Segment Start: Text segment
Editat de Jane B. Childers
en Limba Engleză Paperback – 4 feb 2021
This book examines the role of experience-based learning on children’s acquisition of language and concepts. It reviews, compares, and contrasts accounts of how the opportunity to recognize and generalize patterns influences learning. The book offers the first systematic integration of three highly influential research traditions in the domains of language and concept acquisition: Statistical Learning, Structural Alignment, and the Bayesian learning perspective. Chapters examine the parameters that constrain learning, address conditions that optimize learning, and offer explanations for cases in which implicit exemplar-based learning fails to occur. By exploring both the benefits and challenges children face as they learn from multiple examples, the book offers insight on how to better able to understand children’s early unsupervised learning about language and concepts. 
Topics featured in this book include:
  • Competing models of statistical learning and how learning might be constrained by infants’ developing cognitive abilities.
  • How experience with multiple exemplars helps infants understand space and other relations.
  • The emergence of category-based inductive reasoning during infancy and early childhood.
Segment End: Text segment
Instructions for the task: According to the book description, which three research traditions does the book integrate?
Segment Start: Dataset extract
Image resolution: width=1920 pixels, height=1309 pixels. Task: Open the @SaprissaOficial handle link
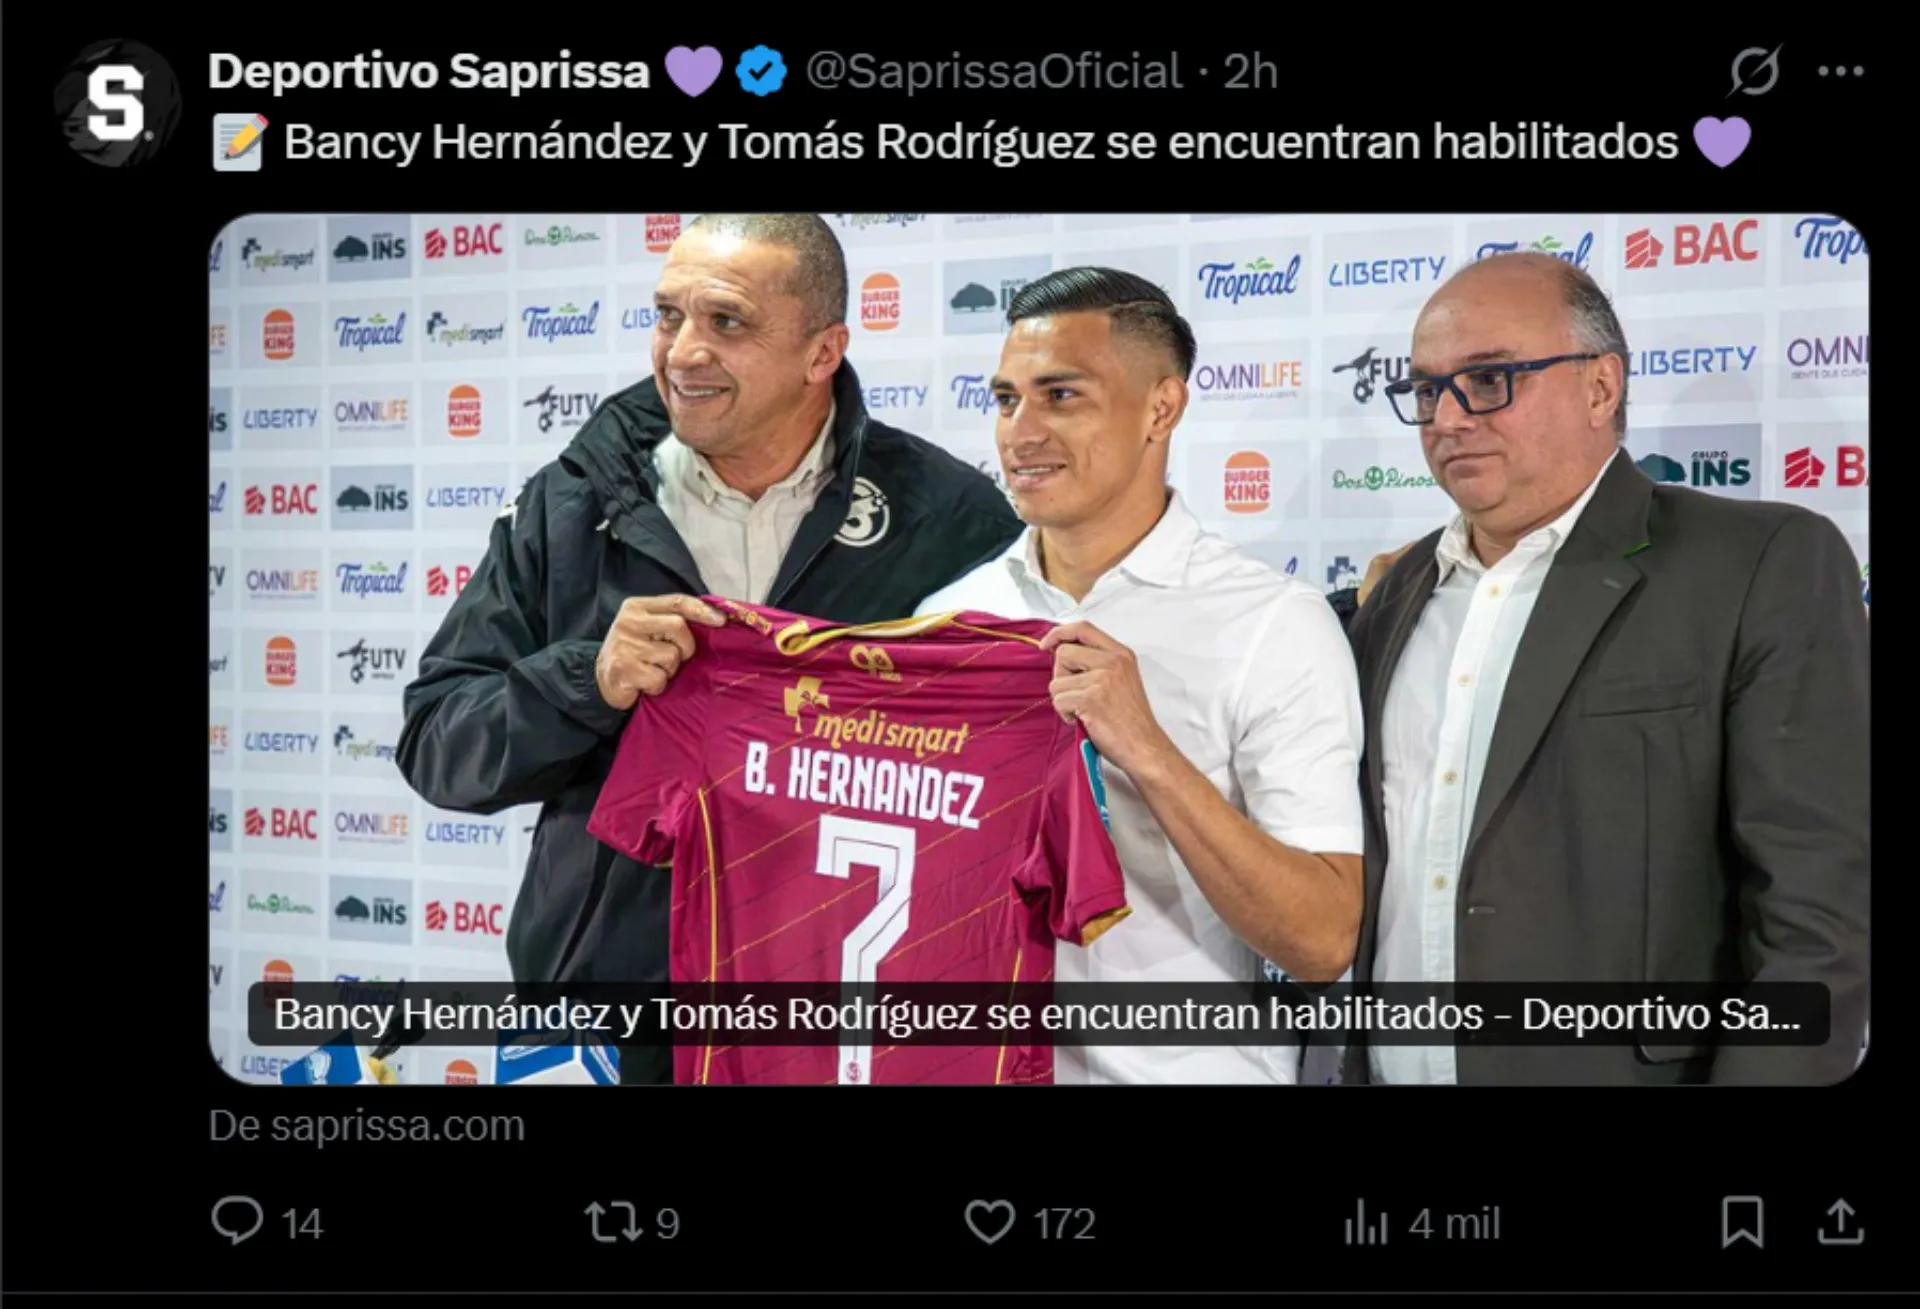(993, 72)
Segment End: Dataset extract
Task answer: Statistical Learning, Structural Alignment, and the Bayesian learning perspective.